Goal of the exercise: Return only the lines from the one that contains "Task: Remove the JAZZ category" through the last line of the records below, exactly as they stand. Pictures are not part of the copy.

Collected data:

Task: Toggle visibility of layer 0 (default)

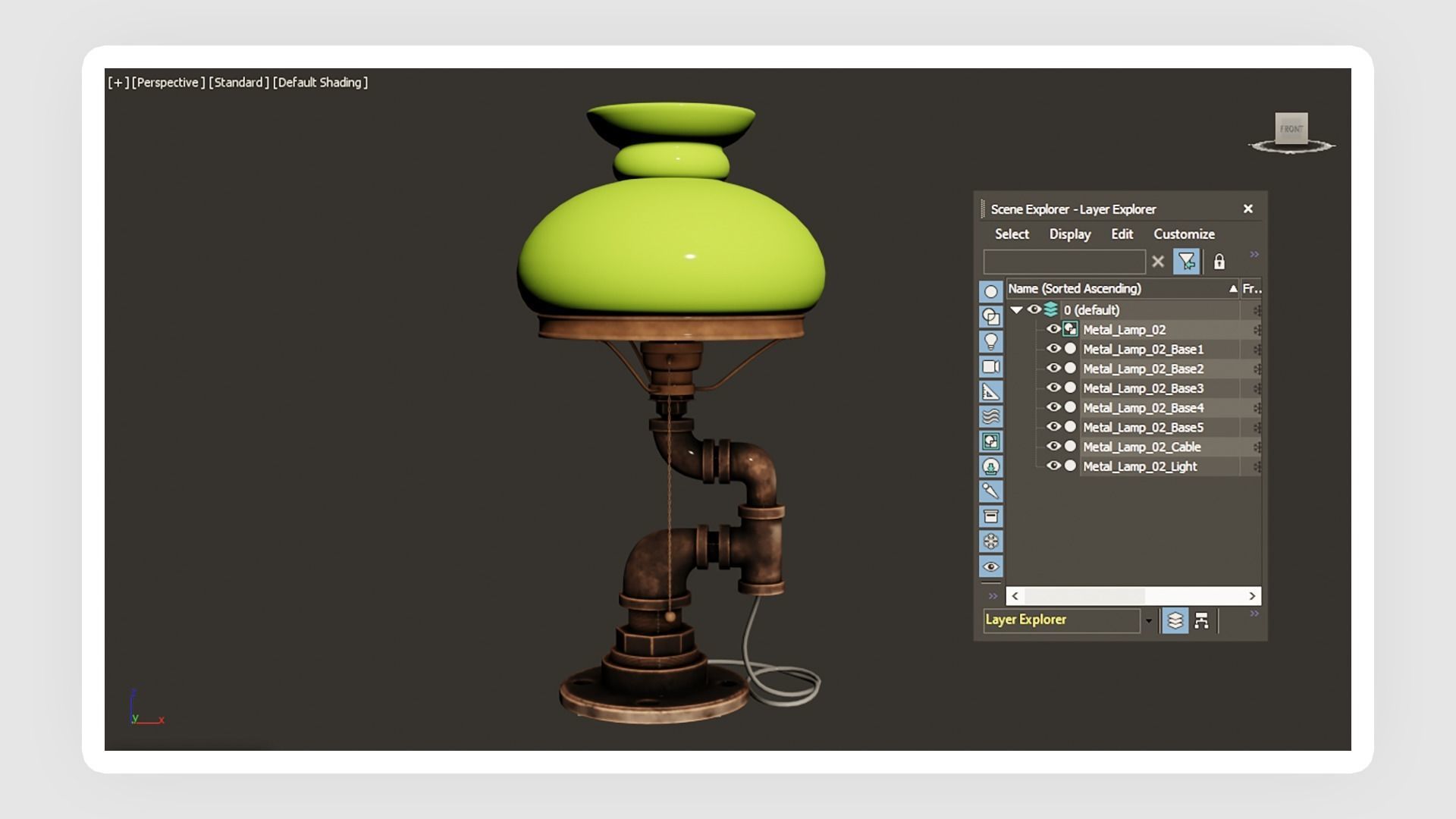Action: pos(1034,309)
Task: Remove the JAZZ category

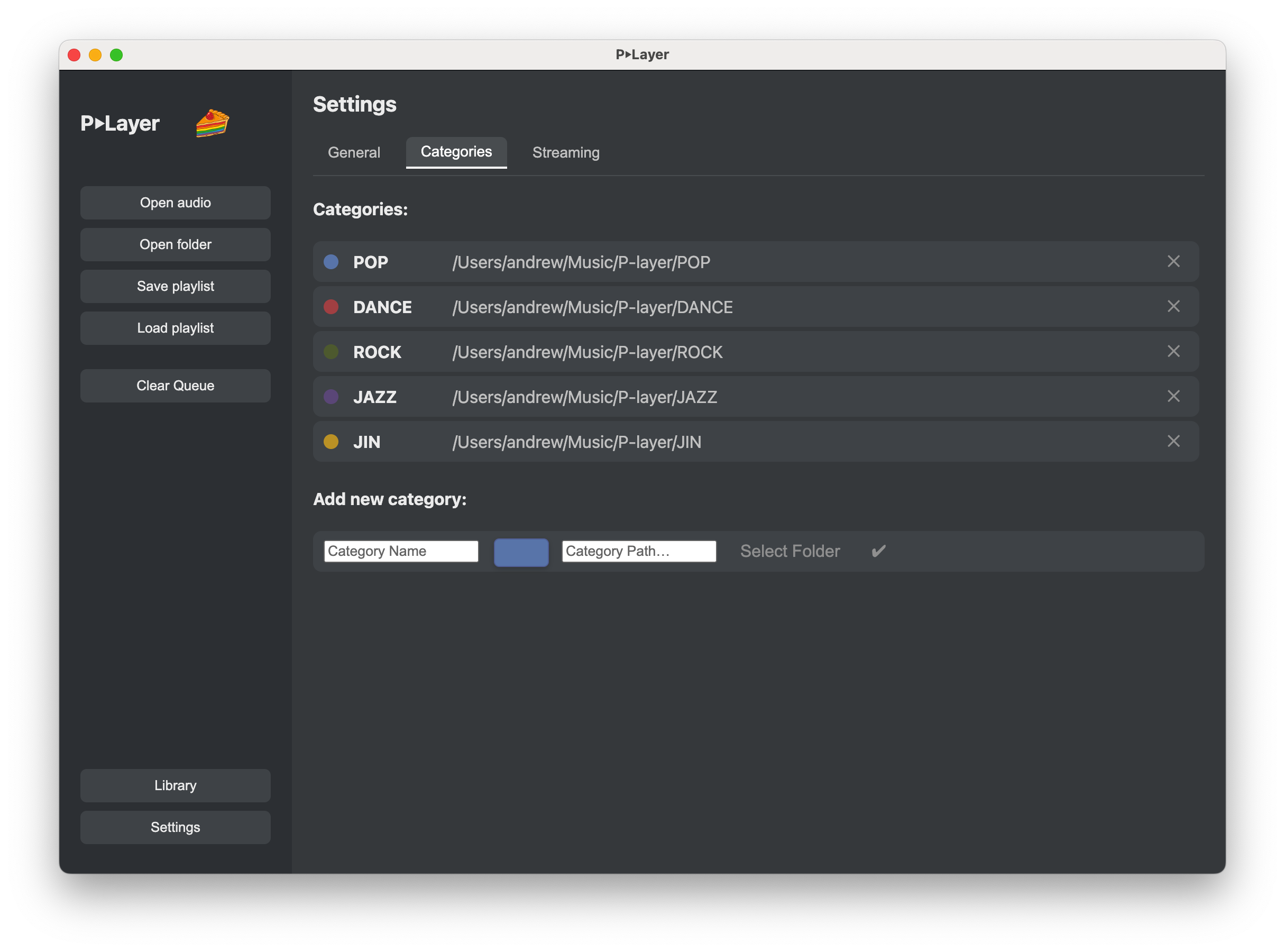Action: 1174,397
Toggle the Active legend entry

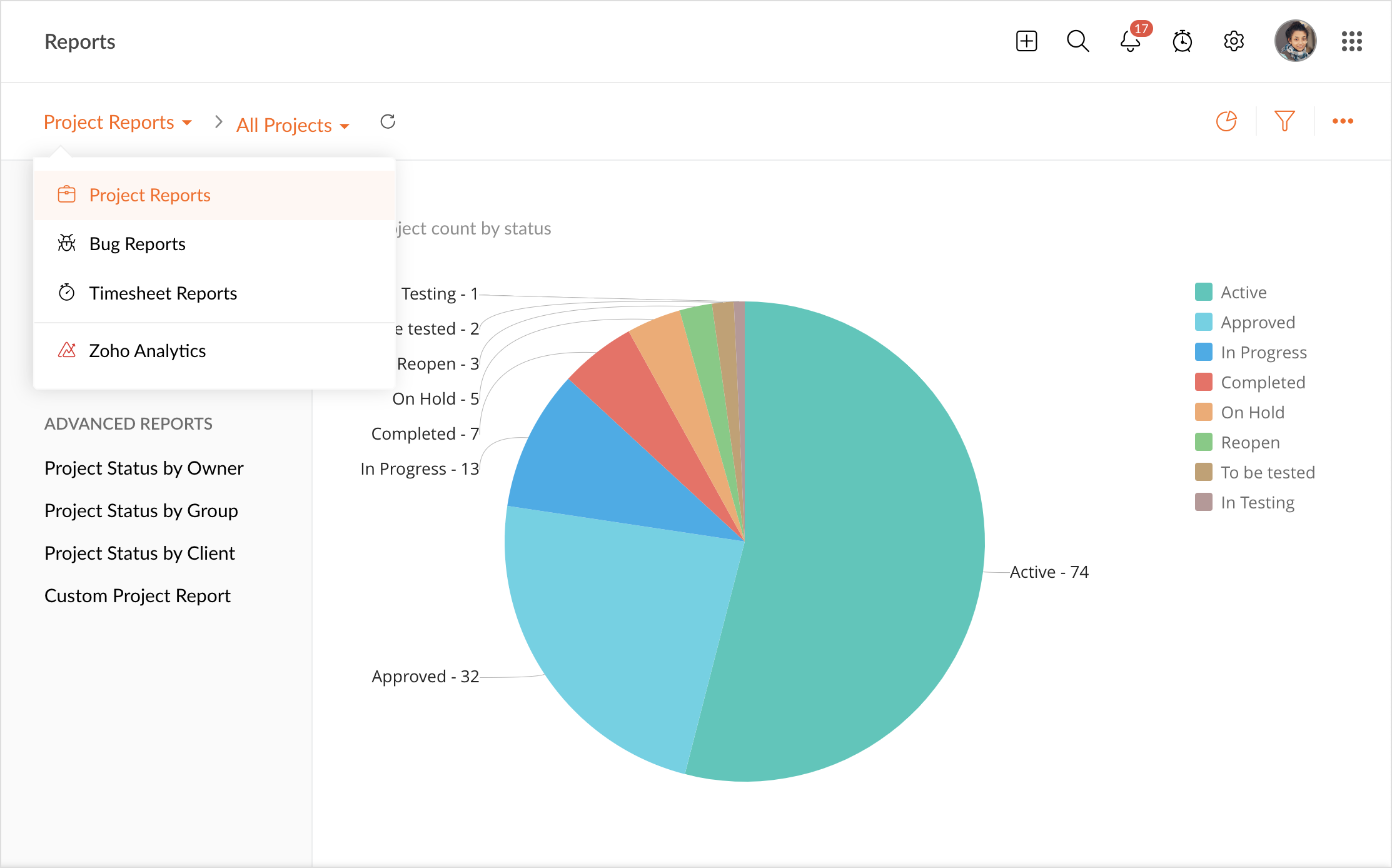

Solved exercise:
Task: Remove the JAZZ category

Action: 1174,397
Toggle the Active legend entry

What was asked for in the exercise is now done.